A: $S=f^{-1}([0,1])\cap g^{-1}([0,1])$
where $g(x,y)=|x+y|$ and $f(x,y)=|xy|$,so it is closed as in intersection of closed sets..(the sets are closed because $f,g$ are continuous and we know that the inverse image of a closed set under a continuous function is closed)
A: The fastest way might be to say that the function defined by
$$
f(x,y) = (|x+y|, |xy|)
$$
is continuous on $\mathbb R^2$ and so $S = f^{-1}([0,1]^2)$ is the inverse image of a closed set by a continuous function, hence is closed.
A: I would like to give here a different direction.
Among the 2 equations defining set $S$, the most restrictive is
$$|xy| \le 1 \implies ((|x| \le 1) \ \text{and} \ (|y| \le 1)) \implies x^2+y^2 \le 2$$
Therefore, $S$ is a bounded set (see figure below).
Besides, $S$ is a closed set (because it is defined as the intersection of 2 closed sets, this closedness coming from the definition by equations with $ \le$ signs).
Being bounded and closed, $S$ is a compact set.

Fig. 1:  Intersection set of a NW-SE stripe defined by $-1 \le x+y \le 1$ and the interior of hyperbola with equation $y=-\frac{1}{x}$ (the other hyperbola $y=\frac{1}{x}$ plays no rôle).

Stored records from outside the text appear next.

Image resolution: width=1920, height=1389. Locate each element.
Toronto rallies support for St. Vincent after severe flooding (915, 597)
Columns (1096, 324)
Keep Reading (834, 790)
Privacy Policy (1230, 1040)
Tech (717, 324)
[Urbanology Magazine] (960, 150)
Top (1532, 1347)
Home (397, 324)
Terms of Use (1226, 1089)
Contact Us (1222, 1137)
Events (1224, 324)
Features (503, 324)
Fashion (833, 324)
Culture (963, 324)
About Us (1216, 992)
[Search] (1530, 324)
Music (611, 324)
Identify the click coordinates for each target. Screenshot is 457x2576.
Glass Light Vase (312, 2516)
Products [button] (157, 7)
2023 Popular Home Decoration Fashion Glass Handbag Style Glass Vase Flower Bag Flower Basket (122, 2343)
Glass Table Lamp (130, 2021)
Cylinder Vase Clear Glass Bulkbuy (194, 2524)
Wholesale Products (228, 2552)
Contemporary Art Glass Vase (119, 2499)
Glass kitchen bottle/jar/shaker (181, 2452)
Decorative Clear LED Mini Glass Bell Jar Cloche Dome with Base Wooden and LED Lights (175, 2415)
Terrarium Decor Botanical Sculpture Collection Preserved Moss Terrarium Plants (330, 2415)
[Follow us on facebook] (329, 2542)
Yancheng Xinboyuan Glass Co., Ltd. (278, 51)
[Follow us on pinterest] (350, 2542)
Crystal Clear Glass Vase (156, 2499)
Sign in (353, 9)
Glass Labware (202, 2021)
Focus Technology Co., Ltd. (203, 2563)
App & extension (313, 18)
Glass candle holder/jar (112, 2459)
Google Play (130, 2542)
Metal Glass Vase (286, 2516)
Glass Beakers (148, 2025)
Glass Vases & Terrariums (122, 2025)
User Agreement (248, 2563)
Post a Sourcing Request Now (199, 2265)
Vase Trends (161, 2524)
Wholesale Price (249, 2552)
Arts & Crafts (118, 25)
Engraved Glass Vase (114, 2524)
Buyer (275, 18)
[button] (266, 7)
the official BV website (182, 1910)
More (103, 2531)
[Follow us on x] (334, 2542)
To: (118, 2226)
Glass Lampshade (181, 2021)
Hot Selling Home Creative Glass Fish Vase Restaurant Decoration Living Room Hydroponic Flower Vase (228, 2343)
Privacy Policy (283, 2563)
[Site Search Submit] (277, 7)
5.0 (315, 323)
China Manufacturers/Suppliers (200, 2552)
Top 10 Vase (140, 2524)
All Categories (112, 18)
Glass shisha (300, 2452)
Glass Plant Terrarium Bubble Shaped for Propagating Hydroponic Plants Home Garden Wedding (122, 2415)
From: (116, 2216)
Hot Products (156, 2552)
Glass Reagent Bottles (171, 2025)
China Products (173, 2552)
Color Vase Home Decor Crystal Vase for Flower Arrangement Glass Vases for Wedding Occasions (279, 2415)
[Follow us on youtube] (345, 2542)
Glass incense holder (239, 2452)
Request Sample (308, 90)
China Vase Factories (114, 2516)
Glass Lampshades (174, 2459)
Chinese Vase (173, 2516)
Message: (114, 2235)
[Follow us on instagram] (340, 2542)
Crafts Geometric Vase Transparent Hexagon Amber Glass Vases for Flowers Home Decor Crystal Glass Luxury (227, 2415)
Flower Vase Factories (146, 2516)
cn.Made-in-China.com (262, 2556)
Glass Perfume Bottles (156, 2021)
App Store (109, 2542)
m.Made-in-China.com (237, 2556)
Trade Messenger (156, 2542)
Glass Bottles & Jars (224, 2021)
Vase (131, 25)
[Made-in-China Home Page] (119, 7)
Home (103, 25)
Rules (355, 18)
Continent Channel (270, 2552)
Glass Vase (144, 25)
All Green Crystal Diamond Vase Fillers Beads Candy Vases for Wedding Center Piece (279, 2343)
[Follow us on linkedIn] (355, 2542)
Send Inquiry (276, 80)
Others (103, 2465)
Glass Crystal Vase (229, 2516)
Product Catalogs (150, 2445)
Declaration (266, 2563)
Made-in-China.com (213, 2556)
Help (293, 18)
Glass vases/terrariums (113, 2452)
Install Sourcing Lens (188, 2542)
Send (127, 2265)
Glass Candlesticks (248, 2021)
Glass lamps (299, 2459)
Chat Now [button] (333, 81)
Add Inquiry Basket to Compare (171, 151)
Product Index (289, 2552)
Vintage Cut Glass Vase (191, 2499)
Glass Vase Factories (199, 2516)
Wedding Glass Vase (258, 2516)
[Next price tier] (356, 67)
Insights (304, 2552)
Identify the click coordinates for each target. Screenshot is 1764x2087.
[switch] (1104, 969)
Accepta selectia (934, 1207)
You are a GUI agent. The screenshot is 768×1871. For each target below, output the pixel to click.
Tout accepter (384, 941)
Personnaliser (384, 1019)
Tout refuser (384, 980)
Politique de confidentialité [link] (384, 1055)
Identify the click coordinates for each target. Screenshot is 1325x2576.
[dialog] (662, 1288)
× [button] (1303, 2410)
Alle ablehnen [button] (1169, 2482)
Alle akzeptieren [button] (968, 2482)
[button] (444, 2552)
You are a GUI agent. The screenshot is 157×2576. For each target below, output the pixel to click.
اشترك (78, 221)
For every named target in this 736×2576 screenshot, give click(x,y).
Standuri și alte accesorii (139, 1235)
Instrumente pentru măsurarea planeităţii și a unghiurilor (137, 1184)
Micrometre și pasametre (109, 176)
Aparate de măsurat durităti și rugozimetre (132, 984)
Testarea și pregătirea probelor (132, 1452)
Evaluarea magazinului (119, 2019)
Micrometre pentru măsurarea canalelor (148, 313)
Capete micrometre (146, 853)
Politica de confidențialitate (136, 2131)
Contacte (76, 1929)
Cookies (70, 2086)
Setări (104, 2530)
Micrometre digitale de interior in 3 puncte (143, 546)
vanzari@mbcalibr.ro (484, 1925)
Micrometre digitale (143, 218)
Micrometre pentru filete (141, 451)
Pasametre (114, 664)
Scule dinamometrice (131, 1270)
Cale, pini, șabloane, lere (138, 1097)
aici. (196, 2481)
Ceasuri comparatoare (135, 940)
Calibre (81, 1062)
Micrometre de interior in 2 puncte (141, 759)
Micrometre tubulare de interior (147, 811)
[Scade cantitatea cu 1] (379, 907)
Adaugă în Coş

A: Using the first approach, you don't need to explicitly calculate the distances, you just need to find a small enough neighborhood that is still contained in the set, using some bounds. Specifically, suppose that $|xy|=1 + \epsilon>1$. Then you will need to show that $|(x+\delta x)(y + \delta y)|>1$ if $\delta x$ and $\delta y$ are small enough. In particulat you can define some small $\gamma$ depending on $\epsilon$ such that if $\delta x^2 + \delta y^2 < \gamma$ then $|(x+\delta x)(y + \delta y)|>1$. A $\gamma$ that works in this case is $\gamma=\left(\min\left\{\frac{\epsilon}{1+|x| + |y|}, \frac12 \right\}\right)^2$, since $|\delta x|\le \sqrt{\gamma}$, $|\delta y|\le \sqrt{\gamma} \le \frac12$ and
$$\begin{aligned}
|(x+\delta x)(y + \delta y)|&\ge |xy| - |\delta x||y|-|\delta y||x| - |\delta x||\delta y|\ge |xy| - \sqrt{\gamma}\left(|y| + |x| + \frac12\right)\\&> 1 + \epsilon - \epsilon = 1
\end{aligned}$$
The second approach is easier though: the function $f(x,y) = |xy| - 1$ is continuous.